IMG_0894“Well, I was going to see if you’d like some tomato plants. I’ve started some, and you could put them in your greenhouse…”

I was at a loss. Me, tomato plants, greenhouse? I couldn’t make a connection. Yes, I saw that cute little greenhouse in the back yard but hadn’t even thought of using it. In fact, when my husband started cleaning it out, pulling last year’s dead things out of it, I asked him why he was doing it.

“So you can use it,” he replied, all proud in that “I’m checking things off my To-Do list” sort of way.

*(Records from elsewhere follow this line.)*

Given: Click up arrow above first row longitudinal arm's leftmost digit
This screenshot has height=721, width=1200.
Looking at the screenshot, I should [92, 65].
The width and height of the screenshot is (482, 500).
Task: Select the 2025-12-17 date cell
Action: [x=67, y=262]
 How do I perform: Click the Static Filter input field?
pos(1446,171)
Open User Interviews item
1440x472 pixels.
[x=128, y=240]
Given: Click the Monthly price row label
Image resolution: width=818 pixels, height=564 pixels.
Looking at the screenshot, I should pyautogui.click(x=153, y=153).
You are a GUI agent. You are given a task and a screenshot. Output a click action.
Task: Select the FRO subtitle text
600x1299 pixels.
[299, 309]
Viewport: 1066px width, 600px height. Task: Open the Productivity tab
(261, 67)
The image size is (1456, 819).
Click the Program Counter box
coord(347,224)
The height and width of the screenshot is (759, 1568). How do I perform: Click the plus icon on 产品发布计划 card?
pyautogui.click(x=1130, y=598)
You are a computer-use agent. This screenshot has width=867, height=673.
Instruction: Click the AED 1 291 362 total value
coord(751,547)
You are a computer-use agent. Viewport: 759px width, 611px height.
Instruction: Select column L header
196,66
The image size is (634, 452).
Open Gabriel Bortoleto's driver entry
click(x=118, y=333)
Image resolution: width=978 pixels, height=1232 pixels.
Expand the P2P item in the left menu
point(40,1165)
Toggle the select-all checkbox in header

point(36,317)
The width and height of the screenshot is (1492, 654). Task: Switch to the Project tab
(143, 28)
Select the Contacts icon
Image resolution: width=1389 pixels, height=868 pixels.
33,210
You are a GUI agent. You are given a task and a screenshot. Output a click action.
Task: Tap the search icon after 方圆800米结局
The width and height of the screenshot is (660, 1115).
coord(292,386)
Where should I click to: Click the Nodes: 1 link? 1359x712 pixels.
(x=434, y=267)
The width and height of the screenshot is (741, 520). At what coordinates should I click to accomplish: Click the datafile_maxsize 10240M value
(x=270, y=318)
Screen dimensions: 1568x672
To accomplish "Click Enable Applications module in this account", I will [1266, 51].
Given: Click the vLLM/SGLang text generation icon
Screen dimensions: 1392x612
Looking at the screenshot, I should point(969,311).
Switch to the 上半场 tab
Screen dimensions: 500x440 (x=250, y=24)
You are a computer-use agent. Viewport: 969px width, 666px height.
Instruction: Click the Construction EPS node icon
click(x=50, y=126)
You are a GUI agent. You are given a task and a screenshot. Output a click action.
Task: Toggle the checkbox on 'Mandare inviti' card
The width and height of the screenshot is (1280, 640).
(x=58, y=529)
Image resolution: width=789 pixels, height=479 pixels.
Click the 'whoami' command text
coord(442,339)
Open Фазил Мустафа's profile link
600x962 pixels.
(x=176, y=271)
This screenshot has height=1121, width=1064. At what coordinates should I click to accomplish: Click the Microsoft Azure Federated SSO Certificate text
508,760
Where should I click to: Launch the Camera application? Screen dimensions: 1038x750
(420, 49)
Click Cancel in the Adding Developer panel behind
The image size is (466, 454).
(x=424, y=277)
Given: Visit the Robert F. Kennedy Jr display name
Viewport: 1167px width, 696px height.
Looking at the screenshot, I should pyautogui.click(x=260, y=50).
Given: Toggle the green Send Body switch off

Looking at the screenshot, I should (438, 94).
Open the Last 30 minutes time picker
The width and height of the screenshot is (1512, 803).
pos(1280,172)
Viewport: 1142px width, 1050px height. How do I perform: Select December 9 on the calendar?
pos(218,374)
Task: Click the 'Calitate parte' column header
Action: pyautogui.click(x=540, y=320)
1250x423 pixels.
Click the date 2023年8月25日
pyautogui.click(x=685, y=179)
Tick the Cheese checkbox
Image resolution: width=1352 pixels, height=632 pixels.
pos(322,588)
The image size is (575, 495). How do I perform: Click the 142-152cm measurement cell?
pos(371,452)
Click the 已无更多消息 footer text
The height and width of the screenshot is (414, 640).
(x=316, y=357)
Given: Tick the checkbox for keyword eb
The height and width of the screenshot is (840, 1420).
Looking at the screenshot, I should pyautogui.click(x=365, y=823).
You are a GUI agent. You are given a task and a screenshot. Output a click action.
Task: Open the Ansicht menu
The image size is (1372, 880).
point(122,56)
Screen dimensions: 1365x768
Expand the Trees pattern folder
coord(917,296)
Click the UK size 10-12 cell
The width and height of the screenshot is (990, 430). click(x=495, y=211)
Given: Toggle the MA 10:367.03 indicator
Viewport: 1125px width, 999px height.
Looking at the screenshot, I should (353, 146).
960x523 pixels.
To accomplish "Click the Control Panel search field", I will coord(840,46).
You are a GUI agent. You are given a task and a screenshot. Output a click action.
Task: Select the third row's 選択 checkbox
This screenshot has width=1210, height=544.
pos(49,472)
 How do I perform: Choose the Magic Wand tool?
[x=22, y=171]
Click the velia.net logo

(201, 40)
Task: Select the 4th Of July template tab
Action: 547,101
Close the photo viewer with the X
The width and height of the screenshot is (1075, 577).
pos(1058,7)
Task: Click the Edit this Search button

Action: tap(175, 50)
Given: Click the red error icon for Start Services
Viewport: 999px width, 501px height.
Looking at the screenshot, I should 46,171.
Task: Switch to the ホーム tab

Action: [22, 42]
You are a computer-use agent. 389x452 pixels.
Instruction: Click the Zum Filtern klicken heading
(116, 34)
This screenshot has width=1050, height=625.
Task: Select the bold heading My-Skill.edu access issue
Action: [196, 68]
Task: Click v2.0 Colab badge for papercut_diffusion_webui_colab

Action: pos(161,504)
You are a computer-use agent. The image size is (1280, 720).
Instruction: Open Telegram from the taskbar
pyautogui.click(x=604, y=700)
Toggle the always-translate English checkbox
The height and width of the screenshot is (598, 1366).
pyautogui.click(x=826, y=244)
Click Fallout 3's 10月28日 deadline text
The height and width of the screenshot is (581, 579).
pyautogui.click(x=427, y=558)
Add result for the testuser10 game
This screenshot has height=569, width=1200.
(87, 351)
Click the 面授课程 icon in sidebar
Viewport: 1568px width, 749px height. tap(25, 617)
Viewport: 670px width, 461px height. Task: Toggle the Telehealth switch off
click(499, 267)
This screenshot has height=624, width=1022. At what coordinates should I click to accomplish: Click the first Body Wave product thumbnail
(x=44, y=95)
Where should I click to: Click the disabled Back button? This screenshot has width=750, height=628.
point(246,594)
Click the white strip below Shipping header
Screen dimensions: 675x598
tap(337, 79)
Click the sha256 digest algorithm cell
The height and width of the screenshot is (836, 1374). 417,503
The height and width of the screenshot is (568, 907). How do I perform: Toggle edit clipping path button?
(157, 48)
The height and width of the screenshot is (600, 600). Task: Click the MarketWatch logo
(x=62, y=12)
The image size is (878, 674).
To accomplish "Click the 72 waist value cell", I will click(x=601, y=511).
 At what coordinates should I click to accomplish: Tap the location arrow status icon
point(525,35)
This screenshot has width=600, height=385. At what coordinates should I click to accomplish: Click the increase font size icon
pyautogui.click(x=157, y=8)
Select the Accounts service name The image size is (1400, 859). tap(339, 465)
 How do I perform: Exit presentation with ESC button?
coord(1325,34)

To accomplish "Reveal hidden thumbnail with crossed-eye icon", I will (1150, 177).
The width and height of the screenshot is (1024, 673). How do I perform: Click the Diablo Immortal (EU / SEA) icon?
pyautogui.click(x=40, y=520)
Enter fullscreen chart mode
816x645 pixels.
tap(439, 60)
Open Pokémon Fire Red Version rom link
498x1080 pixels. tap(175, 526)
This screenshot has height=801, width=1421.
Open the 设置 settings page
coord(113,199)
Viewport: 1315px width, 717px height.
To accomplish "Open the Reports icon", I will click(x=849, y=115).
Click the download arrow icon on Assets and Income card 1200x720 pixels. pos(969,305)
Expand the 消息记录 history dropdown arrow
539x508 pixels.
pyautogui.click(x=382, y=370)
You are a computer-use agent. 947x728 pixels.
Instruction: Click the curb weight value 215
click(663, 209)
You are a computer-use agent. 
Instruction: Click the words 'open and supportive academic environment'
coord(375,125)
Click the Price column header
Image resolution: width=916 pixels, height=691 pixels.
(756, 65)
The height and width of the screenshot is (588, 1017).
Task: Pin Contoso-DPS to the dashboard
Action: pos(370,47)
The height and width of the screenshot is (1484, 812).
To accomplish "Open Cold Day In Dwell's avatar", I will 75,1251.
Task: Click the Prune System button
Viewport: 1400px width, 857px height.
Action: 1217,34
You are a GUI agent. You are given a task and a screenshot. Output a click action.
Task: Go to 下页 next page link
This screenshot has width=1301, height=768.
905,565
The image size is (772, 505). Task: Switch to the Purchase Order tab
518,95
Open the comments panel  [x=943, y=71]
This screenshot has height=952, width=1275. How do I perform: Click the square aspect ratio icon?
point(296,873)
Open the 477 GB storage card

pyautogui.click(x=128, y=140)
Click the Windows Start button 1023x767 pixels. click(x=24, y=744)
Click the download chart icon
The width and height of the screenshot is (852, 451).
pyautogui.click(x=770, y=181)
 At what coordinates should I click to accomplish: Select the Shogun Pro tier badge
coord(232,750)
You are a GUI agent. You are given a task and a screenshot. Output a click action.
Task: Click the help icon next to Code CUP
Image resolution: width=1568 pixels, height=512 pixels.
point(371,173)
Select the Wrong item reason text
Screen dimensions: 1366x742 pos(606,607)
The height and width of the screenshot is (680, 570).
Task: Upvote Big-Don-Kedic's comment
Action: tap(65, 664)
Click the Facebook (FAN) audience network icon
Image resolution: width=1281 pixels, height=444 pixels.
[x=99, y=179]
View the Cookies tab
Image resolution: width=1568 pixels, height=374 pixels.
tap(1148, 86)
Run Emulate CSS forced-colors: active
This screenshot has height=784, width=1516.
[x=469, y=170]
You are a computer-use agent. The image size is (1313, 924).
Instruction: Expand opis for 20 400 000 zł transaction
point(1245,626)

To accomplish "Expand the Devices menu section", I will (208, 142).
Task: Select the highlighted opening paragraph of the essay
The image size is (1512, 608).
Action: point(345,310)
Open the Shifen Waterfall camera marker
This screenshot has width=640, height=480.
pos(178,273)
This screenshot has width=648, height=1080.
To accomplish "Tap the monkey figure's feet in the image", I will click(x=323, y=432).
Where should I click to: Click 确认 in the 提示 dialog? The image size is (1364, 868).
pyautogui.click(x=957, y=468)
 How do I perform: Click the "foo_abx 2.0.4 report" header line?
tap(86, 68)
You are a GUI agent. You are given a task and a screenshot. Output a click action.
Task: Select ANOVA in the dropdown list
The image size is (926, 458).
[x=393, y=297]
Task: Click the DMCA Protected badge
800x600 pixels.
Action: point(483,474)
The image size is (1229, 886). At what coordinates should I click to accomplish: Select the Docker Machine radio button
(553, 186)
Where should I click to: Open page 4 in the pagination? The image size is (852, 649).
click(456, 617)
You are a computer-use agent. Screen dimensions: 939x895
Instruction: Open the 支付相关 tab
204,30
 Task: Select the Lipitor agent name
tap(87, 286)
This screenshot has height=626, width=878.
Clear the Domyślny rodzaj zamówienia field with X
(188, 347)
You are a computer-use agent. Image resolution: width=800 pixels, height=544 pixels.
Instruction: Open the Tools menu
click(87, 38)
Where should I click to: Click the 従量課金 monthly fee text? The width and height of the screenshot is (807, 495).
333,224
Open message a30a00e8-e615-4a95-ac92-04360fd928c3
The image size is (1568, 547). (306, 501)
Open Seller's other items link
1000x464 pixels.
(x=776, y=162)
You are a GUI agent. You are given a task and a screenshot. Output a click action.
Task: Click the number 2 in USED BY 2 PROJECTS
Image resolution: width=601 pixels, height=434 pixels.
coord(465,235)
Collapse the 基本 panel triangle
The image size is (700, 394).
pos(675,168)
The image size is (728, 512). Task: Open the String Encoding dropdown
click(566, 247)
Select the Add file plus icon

“But why? I don’t…want to use it,” I confessed. Using it meant doing stuff with plants that I just don’t know how to do and am not sure I have time to do or the memory to remember to do. Or the energy.

“What? I cleared out this whole garden for you! I thought you wanted a vegetable garden!” He was visibly dismayed.

“Honey, I think I want the IDEA of a vegetable garden. I want the fruits of the labor of a garden without the labor,” I explained, just figuring out the truth myself at that very moment. I explained how the fantasy of a vegetable garden has been with me since childhood but that my parents probably did all the hard work.

“I thought you wanted it,” he said, now thoroughly confused.

“Well, I did plant seeds!” I reassured him. “Although I can’t remember what I planted or where.”

And that was the truth. I spent several hours carefully digging holes and putting seeds into the ground then meant to write down what I was planting and where but after a few hours, I had completely forgotten. So now I have a Mystery Garden.

I’m also noticing that my garden beds are covered with a green something – probably a weed, maybe chickweed – that will most likely choke any of the great things I’ve planted putting all that effort (and it was effort as I strained, panted, sweated, and cursed) planting seeds. I’m completely paralyzed since I don’t know what it is or what to do about it.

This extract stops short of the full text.